■ EXERCISE DIRECTIONS
Reproduce the records below, replacing "floppy" with "diskette" wherever it occurs and leaving everything else unchanged.

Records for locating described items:

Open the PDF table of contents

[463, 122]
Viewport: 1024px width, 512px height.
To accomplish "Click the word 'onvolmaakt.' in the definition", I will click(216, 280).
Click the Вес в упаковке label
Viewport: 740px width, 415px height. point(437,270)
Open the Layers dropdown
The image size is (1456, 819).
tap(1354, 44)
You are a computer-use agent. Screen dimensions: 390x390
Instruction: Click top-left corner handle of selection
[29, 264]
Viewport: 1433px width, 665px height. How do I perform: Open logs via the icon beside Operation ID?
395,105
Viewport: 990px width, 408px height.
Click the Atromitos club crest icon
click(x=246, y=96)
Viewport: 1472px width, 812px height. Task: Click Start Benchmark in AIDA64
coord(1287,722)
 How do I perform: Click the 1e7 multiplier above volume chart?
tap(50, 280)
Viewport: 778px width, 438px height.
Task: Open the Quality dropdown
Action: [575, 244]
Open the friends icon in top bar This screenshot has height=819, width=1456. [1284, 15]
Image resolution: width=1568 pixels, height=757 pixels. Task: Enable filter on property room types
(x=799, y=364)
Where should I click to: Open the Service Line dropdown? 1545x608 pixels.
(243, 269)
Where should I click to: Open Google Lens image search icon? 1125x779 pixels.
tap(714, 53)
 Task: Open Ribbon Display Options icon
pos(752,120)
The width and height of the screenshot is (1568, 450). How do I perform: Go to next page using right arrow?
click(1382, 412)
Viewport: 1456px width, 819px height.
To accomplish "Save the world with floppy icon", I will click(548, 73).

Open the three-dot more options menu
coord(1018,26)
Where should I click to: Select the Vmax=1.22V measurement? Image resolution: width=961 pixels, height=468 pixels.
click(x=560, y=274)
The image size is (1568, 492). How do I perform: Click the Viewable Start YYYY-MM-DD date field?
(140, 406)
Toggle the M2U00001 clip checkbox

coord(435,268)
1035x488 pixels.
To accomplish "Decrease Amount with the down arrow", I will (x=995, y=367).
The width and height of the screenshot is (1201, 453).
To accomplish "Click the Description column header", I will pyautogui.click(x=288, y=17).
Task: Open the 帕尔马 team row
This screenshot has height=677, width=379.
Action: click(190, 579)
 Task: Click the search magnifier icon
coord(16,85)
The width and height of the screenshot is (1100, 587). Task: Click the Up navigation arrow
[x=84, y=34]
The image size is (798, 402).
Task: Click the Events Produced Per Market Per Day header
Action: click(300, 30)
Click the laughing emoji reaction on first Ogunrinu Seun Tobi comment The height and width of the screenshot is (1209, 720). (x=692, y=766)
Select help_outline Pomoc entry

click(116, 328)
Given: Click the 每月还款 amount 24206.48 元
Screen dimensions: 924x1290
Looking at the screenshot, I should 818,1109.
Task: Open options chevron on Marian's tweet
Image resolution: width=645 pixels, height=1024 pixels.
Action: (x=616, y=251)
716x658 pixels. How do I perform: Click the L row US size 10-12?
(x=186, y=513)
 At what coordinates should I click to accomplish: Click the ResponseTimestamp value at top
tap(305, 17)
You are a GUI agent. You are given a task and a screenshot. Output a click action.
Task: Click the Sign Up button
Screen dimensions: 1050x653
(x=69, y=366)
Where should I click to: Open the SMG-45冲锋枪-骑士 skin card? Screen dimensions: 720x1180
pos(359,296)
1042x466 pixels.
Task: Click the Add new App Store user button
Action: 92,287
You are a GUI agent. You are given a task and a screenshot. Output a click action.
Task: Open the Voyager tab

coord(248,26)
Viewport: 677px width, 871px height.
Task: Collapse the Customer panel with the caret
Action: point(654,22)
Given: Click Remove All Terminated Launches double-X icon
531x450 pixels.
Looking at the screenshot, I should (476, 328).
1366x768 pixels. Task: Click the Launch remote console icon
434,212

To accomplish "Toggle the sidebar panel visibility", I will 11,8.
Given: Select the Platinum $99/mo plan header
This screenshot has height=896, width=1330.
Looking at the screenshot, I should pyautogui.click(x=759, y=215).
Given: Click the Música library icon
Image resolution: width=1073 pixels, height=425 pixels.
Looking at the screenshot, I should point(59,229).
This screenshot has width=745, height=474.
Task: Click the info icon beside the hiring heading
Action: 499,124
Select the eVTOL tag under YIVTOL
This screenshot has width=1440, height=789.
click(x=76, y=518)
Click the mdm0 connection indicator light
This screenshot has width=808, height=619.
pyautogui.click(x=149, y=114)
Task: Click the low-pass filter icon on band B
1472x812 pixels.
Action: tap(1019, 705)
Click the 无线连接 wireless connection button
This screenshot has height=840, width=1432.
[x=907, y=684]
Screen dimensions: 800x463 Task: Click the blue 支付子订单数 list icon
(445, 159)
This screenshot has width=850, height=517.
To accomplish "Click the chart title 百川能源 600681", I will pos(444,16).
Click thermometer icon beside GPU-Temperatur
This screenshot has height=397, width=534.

■ THE RESULT
Open the PDF table of contents

[463, 122]
Viewport: 1024px width, 512px height.
To accomplish "Click the word 'onvolmaakt.' in the definition", I will click(216, 280).
Click the Вес в упаковке label
Viewport: 740px width, 415px height. point(437,270)
Open the Layers dropdown
The image size is (1456, 819).
tap(1354, 44)
You are a computer-use agent. Screen dimensions: 390x390
Instruction: Click top-left corner handle of selection
[29, 264]
Viewport: 1433px width, 665px height. How do I perform: Open logs via the icon beside Operation ID?
395,105
Viewport: 990px width, 408px height.
Click the Atromitos club crest icon
click(x=246, y=96)
Viewport: 1472px width, 812px height. Task: Click Start Benchmark in AIDA64
coord(1287,722)
 How do I perform: Click the 1e7 multiplier above volume chart?
tap(50, 280)
Viewport: 778px width, 438px height.
Task: Open the Quality dropdown
Action: [575, 244]
Open the friends icon in top bar This screenshot has height=819, width=1456. [1284, 15]
Image resolution: width=1568 pixels, height=757 pixels. Task: Enable filter on property room types
(x=799, y=364)
Where should I click to: Open the Service Line dropdown? 1545x608 pixels.
(243, 269)
Where should I click to: Open Google Lens image search icon? 1125x779 pixels.
tap(714, 53)
 Task: Open Ribbon Display Options icon
pos(752,120)
The width and height of the screenshot is (1568, 450). How do I perform: Go to next page using right arrow?
click(1382, 412)
Viewport: 1456px width, 819px height.
To accomplish "Save the world with diskette icon", I will click(548, 73).

Open the three-dot more options menu
coord(1018,26)
Where should I click to: Select the Vmax=1.22V measurement? Image resolution: width=961 pixels, height=468 pixels.
click(x=560, y=274)
The image size is (1568, 492). How do I perform: Click the Viewable Start YYYY-MM-DD date field?
(140, 406)
Toggle the M2U00001 clip checkbox

coord(435,268)
1035x488 pixels.
To accomplish "Decrease Amount with the down arrow", I will (x=995, y=367).
The width and height of the screenshot is (1201, 453).
To accomplish "Click the Description column header", I will pyautogui.click(x=288, y=17).
Task: Open the 帕尔马 team row
This screenshot has height=677, width=379.
Action: click(190, 579)
 Task: Click the search magnifier icon
coord(16,85)
The width and height of the screenshot is (1100, 587). Task: Click the Up navigation arrow
[x=84, y=34]
The image size is (798, 402).
Task: Click the Events Produced Per Market Per Day header
Action: click(300, 30)
Click the laughing emoji reaction on first Ogunrinu Seun Tobi comment The height and width of the screenshot is (1209, 720). (x=692, y=766)
Select help_outline Pomoc entry

click(116, 328)
Given: Click the 每月还款 amount 24206.48 元
Screen dimensions: 924x1290
Looking at the screenshot, I should 818,1109.
Task: Open options chevron on Marian's tweet
Image resolution: width=645 pixels, height=1024 pixels.
Action: (x=616, y=251)
716x658 pixels. How do I perform: Click the L row US size 10-12?
(x=186, y=513)
 At what coordinates should I click to accomplish: Click the ResponseTimestamp value at top
tap(305, 17)
You are a GUI agent. You are given a task and a screenshot. Output a click action.
Task: Click the Sign Up button
Screen dimensions: 1050x653
(x=69, y=366)
Where should I click to: Open the SMG-45冲锋枪-骑士 skin card? Screen dimensions: 720x1180
pos(359,296)
1042x466 pixels.
Task: Click the Add new App Store user button
Action: 92,287
You are a GUI agent. You are given a task and a screenshot. Output a click action.
Task: Open the Voyager tab

coord(248,26)
Viewport: 677px width, 871px height.
Task: Collapse the Customer panel with the caret
Action: point(654,22)
Given: Click Remove All Terminated Launches double-X icon
531x450 pixels.
Looking at the screenshot, I should (476, 328).
1366x768 pixels. Task: Click the Launch remote console icon
434,212

To accomplish "Toggle the sidebar panel visibility", I will 11,8.
Given: Select the Platinum $99/mo plan header
This screenshot has height=896, width=1330.
Looking at the screenshot, I should pyautogui.click(x=759, y=215).
Given: Click the Música library icon
Image resolution: width=1073 pixels, height=425 pixels.
Looking at the screenshot, I should point(59,229).
This screenshot has width=745, height=474.
Task: Click the info icon beside the hiring heading
Action: 499,124
Select the eVTOL tag under YIVTOL
This screenshot has width=1440, height=789.
click(x=76, y=518)
Click the mdm0 connection indicator light
This screenshot has width=808, height=619.
pyautogui.click(x=149, y=114)
Task: Click the low-pass filter icon on band B
1472x812 pixels.
Action: tap(1019, 705)
Click the 无线连接 wireless connection button
This screenshot has height=840, width=1432.
[x=907, y=684]
Screen dimensions: 800x463 Task: Click the blue 支付子订单数 list icon
(445, 159)
This screenshot has width=850, height=517.
To accomplish "Click the chart title 百川能源 600681", I will pos(444,16).
Click thermometer icon beside GPU-Temperatur
This screenshot has height=397, width=534.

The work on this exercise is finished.